## [The input]

|---|

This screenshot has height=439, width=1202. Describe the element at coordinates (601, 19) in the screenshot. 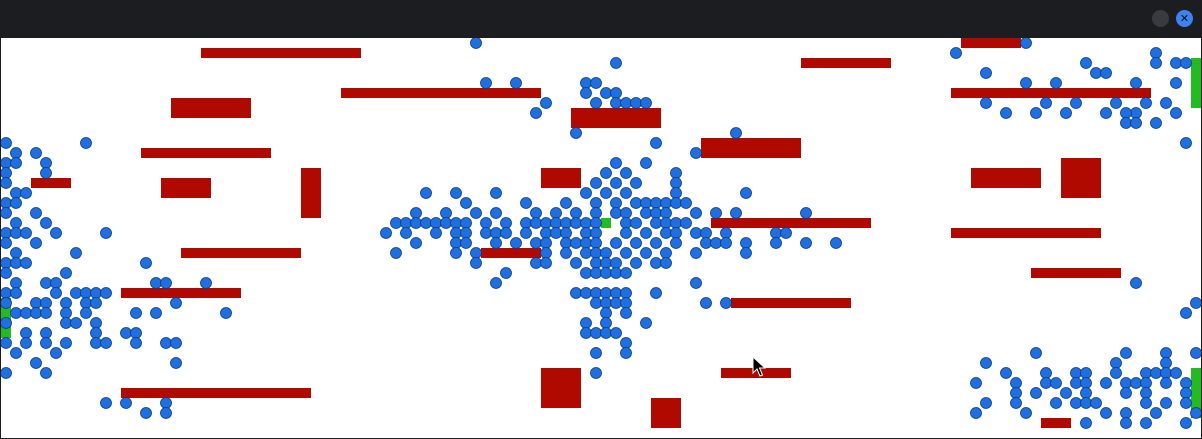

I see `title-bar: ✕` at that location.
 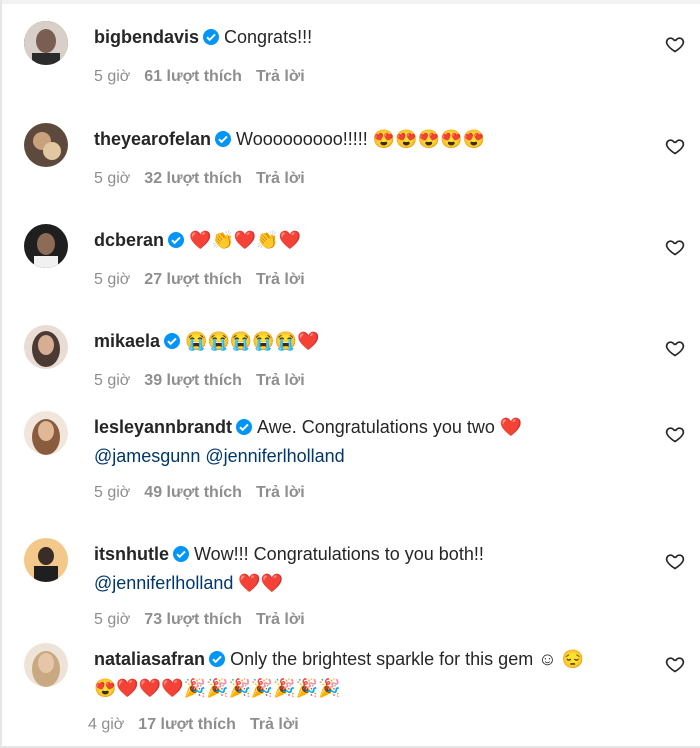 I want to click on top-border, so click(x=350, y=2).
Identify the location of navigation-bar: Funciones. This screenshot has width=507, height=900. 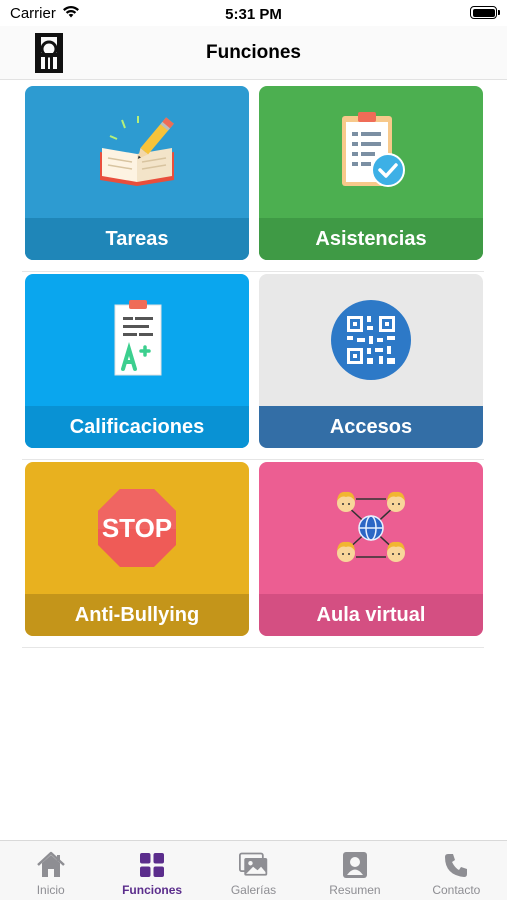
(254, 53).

|---|

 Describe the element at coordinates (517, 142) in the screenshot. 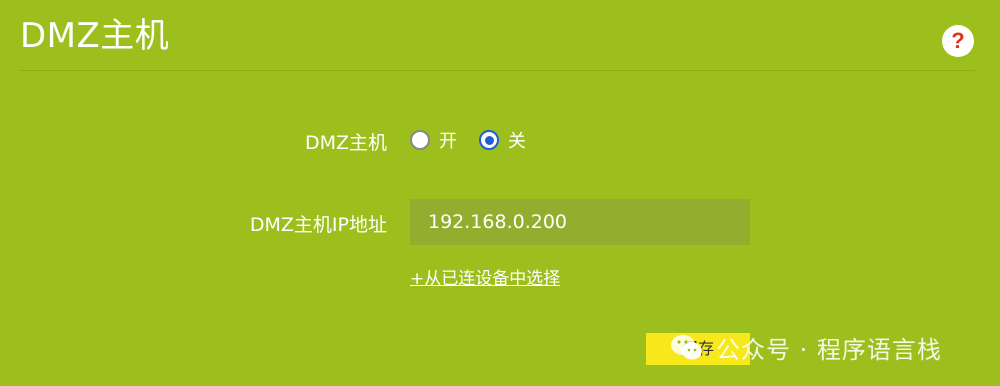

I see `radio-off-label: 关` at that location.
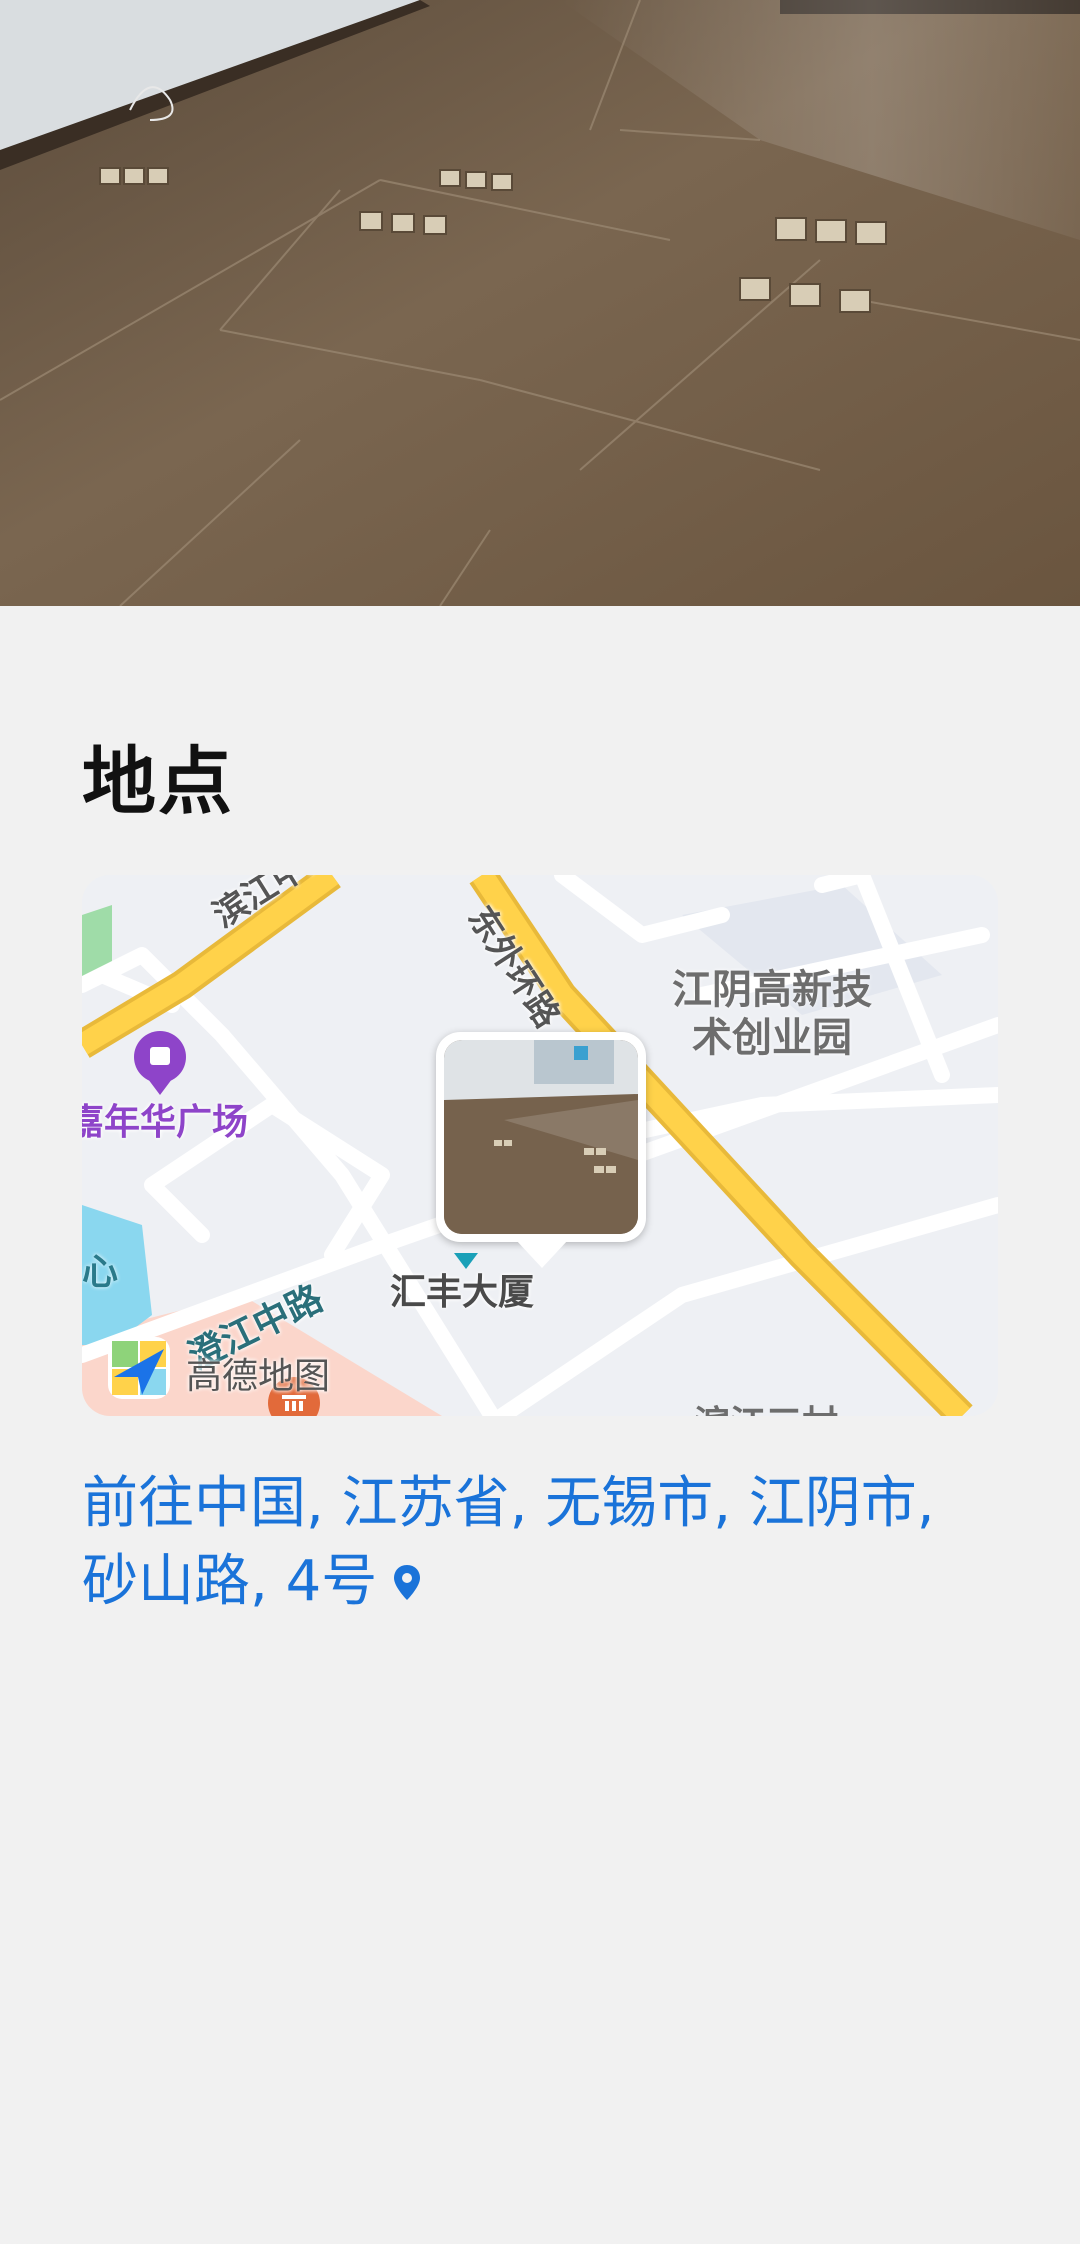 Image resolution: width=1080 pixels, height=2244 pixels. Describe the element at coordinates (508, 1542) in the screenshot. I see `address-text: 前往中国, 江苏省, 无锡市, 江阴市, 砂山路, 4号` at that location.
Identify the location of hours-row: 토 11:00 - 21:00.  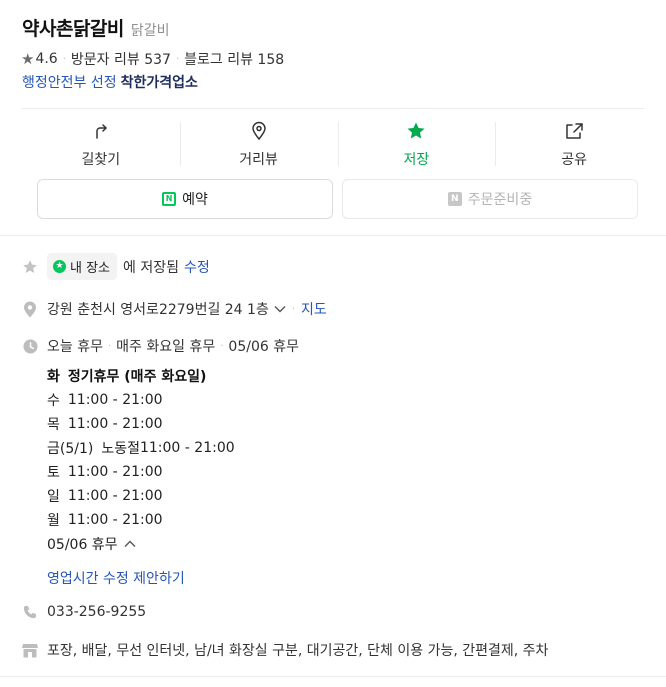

|---|

## [Exercise requirements]
Please copy out the data word for word, from the line holding "This screenshot has height=439, width=1202." through the line holding "I want to click", both included, and omit the pictures.

## [Written answer]
This screenshot has height=439, width=1202. Describe the element at coordinates (601, 19) in the screenshot. 

I see `title-bar: ✕` at that location.
  I want to click on top-border, so click(x=350, y=2).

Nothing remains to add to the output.